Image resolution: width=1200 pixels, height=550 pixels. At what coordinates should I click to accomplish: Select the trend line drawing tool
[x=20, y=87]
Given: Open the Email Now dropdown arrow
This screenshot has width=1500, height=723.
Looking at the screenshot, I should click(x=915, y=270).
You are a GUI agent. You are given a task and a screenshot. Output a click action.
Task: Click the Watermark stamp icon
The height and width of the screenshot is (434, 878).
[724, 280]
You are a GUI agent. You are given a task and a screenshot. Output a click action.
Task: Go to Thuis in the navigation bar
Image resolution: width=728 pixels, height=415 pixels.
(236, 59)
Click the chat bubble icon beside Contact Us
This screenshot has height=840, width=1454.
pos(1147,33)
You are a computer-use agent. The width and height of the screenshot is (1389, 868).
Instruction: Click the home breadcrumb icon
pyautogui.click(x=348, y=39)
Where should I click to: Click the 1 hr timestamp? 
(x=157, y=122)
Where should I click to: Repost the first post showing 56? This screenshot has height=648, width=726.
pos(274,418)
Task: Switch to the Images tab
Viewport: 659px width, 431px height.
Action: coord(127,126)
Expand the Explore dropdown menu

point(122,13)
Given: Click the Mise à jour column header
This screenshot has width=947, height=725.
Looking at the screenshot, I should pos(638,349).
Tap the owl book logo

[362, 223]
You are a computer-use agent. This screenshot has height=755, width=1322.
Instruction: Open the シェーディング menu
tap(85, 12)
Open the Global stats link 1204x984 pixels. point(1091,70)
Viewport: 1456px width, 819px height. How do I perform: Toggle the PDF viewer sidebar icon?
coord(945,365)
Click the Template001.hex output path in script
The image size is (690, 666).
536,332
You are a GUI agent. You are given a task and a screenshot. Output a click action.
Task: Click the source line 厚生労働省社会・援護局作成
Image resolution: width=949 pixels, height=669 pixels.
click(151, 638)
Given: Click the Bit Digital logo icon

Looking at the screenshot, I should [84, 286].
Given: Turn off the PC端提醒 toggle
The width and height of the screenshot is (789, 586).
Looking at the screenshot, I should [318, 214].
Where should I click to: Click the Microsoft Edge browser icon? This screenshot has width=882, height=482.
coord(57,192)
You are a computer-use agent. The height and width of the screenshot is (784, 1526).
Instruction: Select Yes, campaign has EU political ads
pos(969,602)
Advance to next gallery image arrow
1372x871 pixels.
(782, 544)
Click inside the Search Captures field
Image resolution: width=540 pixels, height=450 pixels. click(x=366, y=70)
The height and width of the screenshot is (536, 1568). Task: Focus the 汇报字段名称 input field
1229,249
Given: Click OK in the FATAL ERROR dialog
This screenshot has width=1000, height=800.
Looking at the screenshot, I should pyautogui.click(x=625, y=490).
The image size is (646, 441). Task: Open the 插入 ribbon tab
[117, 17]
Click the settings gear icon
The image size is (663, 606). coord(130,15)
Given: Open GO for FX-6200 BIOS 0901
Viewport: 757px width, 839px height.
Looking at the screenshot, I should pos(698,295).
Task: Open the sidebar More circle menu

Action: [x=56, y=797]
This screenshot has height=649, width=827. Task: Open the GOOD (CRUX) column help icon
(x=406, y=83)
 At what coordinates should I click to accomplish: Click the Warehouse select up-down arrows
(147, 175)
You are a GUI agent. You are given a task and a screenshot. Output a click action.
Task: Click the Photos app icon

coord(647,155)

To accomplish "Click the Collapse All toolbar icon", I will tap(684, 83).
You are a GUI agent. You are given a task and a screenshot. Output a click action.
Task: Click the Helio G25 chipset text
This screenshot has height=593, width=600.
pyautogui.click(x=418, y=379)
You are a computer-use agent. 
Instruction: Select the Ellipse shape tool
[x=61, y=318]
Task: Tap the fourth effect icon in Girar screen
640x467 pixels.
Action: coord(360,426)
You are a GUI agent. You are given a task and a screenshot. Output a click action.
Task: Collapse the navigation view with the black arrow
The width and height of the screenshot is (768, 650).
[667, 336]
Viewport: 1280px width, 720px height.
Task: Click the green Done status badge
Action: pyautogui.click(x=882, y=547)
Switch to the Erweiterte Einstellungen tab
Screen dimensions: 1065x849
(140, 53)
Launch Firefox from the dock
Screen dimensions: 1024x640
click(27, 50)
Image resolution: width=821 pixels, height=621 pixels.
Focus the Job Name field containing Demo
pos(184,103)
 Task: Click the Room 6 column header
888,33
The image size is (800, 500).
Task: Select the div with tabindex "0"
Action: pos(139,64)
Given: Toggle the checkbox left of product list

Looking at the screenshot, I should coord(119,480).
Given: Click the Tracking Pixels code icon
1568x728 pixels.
───
- ACTION ITEM: The answer must consist of every line in the records above that contains the word "navigation".

- RESULT OF THIS EXERCISE:
Task: Go to Thuis in the navigation bar
Task: Collapse the navigation view with the black arrow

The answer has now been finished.